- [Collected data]
※ ※ ※
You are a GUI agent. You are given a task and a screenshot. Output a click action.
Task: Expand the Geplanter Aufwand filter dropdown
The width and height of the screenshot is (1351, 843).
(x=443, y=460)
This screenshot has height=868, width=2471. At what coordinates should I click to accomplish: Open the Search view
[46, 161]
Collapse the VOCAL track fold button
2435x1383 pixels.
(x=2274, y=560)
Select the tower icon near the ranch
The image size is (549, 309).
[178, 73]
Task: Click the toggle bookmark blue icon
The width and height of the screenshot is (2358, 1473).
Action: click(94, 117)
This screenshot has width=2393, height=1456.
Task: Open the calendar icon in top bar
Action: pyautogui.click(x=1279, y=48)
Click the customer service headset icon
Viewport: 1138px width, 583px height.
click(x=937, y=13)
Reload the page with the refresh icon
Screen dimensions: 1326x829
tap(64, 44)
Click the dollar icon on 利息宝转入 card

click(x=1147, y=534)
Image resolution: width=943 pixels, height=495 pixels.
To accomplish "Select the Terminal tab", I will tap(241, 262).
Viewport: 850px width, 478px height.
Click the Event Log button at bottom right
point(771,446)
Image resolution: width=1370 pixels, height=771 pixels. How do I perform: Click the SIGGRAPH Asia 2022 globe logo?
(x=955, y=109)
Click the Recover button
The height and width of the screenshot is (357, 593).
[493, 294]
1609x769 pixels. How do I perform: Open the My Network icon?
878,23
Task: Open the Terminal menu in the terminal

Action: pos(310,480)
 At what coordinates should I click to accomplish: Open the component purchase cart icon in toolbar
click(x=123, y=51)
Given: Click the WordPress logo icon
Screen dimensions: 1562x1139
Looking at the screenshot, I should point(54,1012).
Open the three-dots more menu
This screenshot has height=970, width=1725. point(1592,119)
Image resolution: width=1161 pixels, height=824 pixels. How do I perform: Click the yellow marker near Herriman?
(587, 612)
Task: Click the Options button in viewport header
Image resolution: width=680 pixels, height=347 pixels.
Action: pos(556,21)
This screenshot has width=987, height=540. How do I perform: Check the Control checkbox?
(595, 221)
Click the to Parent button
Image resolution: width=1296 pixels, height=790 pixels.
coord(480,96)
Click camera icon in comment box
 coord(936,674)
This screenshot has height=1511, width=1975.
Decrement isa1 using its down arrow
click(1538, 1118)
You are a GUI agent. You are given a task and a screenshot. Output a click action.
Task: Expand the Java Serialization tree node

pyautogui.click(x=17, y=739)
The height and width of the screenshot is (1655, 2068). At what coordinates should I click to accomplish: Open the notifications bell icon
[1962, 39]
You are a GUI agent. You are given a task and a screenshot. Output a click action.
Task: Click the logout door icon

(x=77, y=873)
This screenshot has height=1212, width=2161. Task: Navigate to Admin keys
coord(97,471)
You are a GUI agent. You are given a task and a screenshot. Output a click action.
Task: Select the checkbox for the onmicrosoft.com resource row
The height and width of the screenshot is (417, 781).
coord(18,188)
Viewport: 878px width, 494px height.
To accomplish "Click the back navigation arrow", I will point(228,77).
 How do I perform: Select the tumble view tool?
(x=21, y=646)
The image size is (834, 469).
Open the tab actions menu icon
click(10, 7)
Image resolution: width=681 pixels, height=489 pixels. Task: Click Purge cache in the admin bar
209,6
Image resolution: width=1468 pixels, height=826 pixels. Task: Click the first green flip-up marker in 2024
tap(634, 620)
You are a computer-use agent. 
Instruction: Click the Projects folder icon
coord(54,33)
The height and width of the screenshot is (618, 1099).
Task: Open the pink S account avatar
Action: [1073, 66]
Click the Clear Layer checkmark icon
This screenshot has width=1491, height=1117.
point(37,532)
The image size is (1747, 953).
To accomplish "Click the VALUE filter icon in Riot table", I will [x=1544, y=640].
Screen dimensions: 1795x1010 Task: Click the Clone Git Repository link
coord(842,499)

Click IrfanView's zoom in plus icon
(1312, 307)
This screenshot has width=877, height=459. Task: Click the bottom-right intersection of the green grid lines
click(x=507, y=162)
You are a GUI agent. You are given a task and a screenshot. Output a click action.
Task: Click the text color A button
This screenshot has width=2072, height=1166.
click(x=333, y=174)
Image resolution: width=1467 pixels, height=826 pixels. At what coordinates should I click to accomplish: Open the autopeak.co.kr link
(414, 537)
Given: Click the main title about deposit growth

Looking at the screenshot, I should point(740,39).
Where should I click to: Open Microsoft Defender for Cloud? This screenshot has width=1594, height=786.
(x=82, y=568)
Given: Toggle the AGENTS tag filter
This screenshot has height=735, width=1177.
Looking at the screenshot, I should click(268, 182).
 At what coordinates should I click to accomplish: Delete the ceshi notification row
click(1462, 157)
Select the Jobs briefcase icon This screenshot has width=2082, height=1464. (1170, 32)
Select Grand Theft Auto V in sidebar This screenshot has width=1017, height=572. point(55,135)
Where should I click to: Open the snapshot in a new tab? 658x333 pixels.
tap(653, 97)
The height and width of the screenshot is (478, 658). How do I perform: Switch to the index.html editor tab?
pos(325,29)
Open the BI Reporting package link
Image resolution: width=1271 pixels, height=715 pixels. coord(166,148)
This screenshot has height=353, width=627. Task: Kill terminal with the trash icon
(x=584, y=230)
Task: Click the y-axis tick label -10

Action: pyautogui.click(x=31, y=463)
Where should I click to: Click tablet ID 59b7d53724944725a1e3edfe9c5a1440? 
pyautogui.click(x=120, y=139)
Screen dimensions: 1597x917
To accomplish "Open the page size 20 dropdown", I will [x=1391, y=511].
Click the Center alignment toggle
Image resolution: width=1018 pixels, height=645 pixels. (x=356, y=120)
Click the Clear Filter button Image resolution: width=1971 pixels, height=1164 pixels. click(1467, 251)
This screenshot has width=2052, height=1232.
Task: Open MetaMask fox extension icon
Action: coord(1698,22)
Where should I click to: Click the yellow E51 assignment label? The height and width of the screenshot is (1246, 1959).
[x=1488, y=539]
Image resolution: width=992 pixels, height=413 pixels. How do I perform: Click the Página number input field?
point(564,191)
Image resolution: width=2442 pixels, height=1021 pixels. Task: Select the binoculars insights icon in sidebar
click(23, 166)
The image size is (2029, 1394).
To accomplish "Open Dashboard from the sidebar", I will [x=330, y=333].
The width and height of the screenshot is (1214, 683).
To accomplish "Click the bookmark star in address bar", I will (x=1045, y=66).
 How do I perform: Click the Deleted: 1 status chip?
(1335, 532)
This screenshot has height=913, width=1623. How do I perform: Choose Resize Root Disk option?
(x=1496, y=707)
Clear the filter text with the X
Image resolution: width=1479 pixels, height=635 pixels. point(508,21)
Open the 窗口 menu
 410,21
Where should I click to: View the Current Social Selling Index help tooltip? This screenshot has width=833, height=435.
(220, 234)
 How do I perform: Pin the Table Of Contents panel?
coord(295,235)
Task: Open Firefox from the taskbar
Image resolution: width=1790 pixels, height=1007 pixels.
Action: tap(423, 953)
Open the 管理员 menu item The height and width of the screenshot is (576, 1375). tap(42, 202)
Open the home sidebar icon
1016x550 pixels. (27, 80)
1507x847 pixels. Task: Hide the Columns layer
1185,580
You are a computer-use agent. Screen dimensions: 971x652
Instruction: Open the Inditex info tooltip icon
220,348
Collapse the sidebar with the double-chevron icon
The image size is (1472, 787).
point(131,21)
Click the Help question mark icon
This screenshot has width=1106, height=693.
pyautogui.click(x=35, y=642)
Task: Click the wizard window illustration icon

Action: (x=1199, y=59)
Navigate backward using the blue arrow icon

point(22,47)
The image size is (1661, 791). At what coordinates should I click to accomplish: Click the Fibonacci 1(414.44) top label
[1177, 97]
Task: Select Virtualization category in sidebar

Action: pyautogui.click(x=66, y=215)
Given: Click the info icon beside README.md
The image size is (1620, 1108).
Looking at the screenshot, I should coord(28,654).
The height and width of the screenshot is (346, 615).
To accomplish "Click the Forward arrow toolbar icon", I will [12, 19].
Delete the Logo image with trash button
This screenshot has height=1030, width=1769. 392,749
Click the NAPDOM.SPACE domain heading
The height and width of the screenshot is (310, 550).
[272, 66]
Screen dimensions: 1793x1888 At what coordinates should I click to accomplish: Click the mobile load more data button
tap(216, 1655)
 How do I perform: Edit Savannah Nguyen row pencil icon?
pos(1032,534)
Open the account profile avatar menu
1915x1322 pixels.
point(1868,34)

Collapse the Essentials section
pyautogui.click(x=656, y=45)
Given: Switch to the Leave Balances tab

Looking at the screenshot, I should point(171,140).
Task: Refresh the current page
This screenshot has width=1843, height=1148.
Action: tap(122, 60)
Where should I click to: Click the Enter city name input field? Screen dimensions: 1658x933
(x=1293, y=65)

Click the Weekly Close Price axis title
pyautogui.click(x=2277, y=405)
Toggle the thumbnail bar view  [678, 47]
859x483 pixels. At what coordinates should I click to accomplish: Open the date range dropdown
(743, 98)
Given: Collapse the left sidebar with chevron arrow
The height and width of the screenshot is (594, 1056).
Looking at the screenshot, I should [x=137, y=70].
※ ※ ※
Quote the data above verbatim from its first line to the line that includes "Task: Click the toggle bookmark blue icon", with both boundary lines retained.

- [TASK RESULT]
You are a GUI agent. You are given a task and a screenshot. Output a click action.
Task: Expand the Geplanter Aufwand filter dropdown
The width and height of the screenshot is (1351, 843).
(x=443, y=460)
This screenshot has height=868, width=2471. At what coordinates should I click to accomplish: Open the Search view
[46, 161]
Collapse the VOCAL track fold button
2435x1383 pixels.
(x=2274, y=560)
Select the tower icon near the ranch
The image size is (549, 309).
[178, 73]
Task: Click the toggle bookmark blue icon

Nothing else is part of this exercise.